Exploring Machine Learning, Deep Learning, and Explainable AI Methods for Seasonal Precipitation Prediction in South America

Matheus Corrêa Domingos; Valdivino Alexandre de Santiago Júnior; Juliana Aparecida Anochi; Elcio Hideiti Shiguemori; Luísa Mirelle Costa dos Santos; Hércules Carlos dos Santos Pereira; André Estevam Costa Oliveira

Paper

Exploring Machine Learning, Deep Learning, and Explainable AI Methods for Seasonal Precipitation Prediction in South America

Abstract

Forecasting meteorological variables is challenging due to the complexity of their processes, requiring advanced models for accuracy. Accurate precipitation forecasts are vital for society. Reliable predictions help communities mitigate climatic impacts. Based on the current relevance of artificial intelligence (AI), classical machine learning (ML) and deep learning (DL) techniques have been used as an alternative or complement to dynamic modeling. However, there is still a lack of broad investigations into the feasibility of purely data-driven approaches for precipitation forecasting. This study aims at addressing this issue where different classical ML and DL approaches for forecasting precipitation in South America, taking into account all 2019 seasons, are considered in a detailed investigation. The selected classical ML techniques were Random Forests and extreme gradient boosting (XGBoost), while the DL counterparts were a 1D convolutional neural network (CNN 1D), a long short-term memory (LSTM) model, and a gated recurrent unit (GRU) model. Additionally, the Brazilian Global Atmospheric Model (BAM) was used as a representative of the traditional dynamic modeling approach. We also relied on explainable artificial intelligence (XAI) to provide some explanations for the models behaviors.
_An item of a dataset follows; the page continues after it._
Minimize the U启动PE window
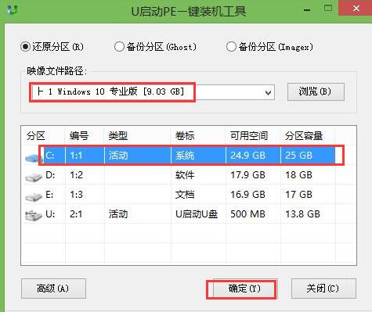The image size is (372, 312). tap(307, 10)
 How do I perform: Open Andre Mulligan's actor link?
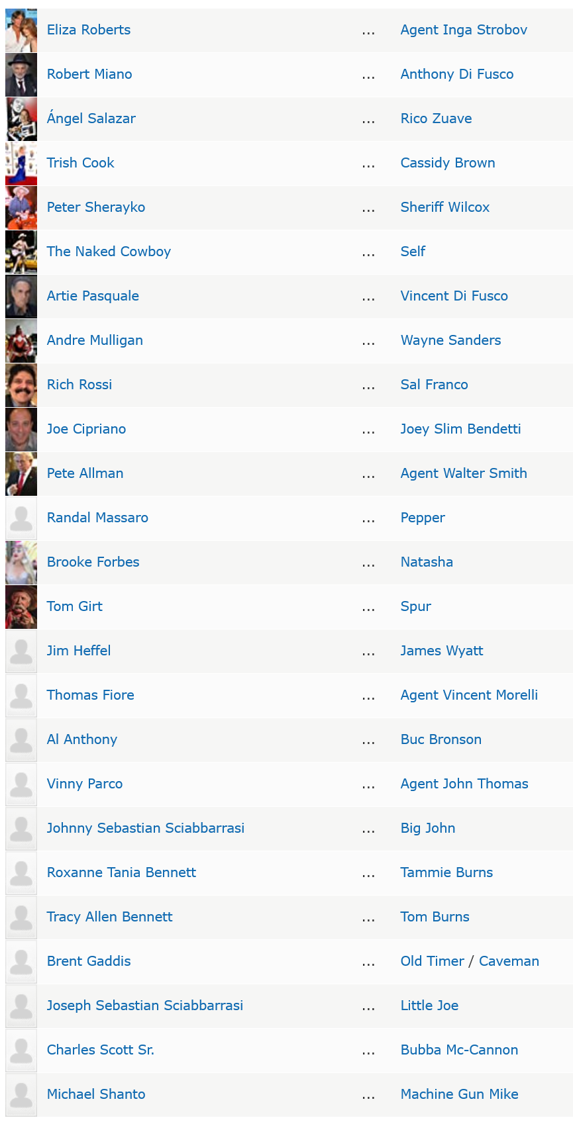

LSTM showed strong predictive performance while BAM, the traditional dynamic model representative, had the worst results. Despite presented the higher latency, LSTM was most accurate for heavy precipitation. If cost is a concern, XGBoost offers lower latency with slightly accuracy loss. The results of this research confirm the viability of DL models for climate forecasting, solidifying a global trend in major meteorological and climate forecasting centers.